> _Stored data_

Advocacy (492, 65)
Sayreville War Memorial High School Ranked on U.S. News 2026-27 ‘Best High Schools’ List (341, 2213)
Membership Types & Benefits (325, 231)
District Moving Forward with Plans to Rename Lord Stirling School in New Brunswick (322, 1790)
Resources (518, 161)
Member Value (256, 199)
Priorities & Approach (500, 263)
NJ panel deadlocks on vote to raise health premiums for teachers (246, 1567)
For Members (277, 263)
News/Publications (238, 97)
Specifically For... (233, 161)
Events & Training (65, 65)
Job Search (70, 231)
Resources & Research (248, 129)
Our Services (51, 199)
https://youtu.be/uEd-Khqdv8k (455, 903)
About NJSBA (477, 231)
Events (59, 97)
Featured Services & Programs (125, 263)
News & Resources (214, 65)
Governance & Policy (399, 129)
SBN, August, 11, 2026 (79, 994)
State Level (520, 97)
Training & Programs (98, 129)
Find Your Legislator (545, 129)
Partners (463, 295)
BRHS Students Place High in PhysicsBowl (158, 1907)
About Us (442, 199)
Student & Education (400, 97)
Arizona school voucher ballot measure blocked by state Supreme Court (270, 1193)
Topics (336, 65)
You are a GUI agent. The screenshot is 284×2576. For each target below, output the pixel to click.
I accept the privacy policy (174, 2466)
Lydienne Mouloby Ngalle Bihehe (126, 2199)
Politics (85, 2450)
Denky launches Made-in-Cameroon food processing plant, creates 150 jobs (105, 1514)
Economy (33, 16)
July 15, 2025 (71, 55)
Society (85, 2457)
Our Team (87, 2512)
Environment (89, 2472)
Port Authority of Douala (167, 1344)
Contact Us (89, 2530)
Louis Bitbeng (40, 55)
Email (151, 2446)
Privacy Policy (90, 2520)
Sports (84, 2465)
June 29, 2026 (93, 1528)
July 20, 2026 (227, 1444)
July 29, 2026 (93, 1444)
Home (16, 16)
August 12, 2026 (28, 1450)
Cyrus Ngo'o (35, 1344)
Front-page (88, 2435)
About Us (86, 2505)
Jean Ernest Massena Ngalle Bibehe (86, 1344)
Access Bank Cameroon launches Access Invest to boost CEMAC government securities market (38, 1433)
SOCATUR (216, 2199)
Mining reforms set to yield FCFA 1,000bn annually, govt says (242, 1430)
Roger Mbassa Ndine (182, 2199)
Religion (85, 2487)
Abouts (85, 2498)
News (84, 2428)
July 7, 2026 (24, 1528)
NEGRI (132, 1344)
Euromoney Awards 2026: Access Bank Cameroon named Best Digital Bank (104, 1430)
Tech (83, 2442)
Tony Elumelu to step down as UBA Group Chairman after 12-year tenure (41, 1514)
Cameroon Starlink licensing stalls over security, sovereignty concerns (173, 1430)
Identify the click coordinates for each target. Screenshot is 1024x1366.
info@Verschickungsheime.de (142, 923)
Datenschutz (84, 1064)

> _WHAT NEEDS TO BE DONE_
Exactly reproduce every line found in the records.

> _RESULT BELOW_
Advocacy (492, 65)
Sayreville War Memorial High School Ranked on U.S. News 2026-27 ‘Best High Schools’ List (341, 2213)
Membership Types & Benefits (325, 231)
District Moving Forward with Plans to Rename Lord Stirling School in New Brunswick (322, 1790)
Resources (518, 161)
Member Value (256, 199)
Priorities & Approach (500, 263)
NJ panel deadlocks on vote to raise health premiums for teachers (246, 1567)
For Members (277, 263)
News/Publications (238, 97)
Specifically For... (233, 161)
Events & Training (65, 65)
Job Search (70, 231)
Resources & Research (248, 129)
Our Services (51, 199)
https://youtu.be/uEd-Khqdv8k (455, 903)
About NJSBA (477, 231)
Events (59, 97)
Featured Services & Programs (125, 263)
News & Resources (214, 65)
Governance & Policy (399, 129)
SBN, August, 11, 2026 (79, 994)
State Level (520, 97)
Training & Programs (98, 129)
Find Your Legislator (545, 129)
Partners (463, 295)
BRHS Students Place High in PhysicsBowl (158, 1907)
About Us (442, 199)
Student & Education (400, 97)
Arizona school voucher ballot measure blocked by state Supreme Court (270, 1193)
Topics (336, 65)
You are a GUI agent. The screenshot is 284×2576. For each target below, output the pixel to click.
I accept the privacy policy (174, 2466)
Lydienne Mouloby Ngalle Bihehe (126, 2199)
Politics (85, 2450)
Denky launches Made-in-Cameroon food processing plant, creates 150 jobs (105, 1514)
Economy (33, 16)
July 15, 2025 (71, 55)
Society (85, 2457)
Our Team (87, 2512)
Environment (89, 2472)
Port Authority of Douala (167, 1344)
Contact Us (89, 2530)
Louis Bitbeng (40, 55)
Email (151, 2446)
Privacy Policy (90, 2520)
Sports (84, 2465)
June 29, 2026 (93, 1528)
July 20, 2026 (227, 1444)
July 29, 2026 (93, 1444)
Home (16, 16)
August 12, 2026 (28, 1450)
Cyrus Ngo'o (35, 1344)
Front-page (88, 2435)
About Us (86, 2505)
Jean Ernest Massena Ngalle Bibehe (86, 1344)
Access Bank Cameroon launches Access Invest to boost CEMAC government securities market (38, 1433)
SOCATUR (216, 2199)
Mining reforms set to yield FCFA 1,000bn annually, govt says (242, 1430)
Roger Mbassa Ndine (182, 2199)
Religion (85, 2487)
Abouts (85, 2498)
News (84, 2428)
July 7, 2026 (24, 1528)
NEGRI (132, 1344)
Euromoney Awards 2026: Access Bank Cameroon named Best Digital Bank (104, 1430)
Tech (83, 2442)
Tony Elumelu to step down as UBA Group Chairman after 12-year tenure (41, 1514)
Cameroon Starlink licensing stalls over security, sovereignty concerns (173, 1430)
Identify the click coordinates for each target. Screenshot is 1024x1366.
info@Verschickungsheime.de (142, 923)
Datenschutz (84, 1064)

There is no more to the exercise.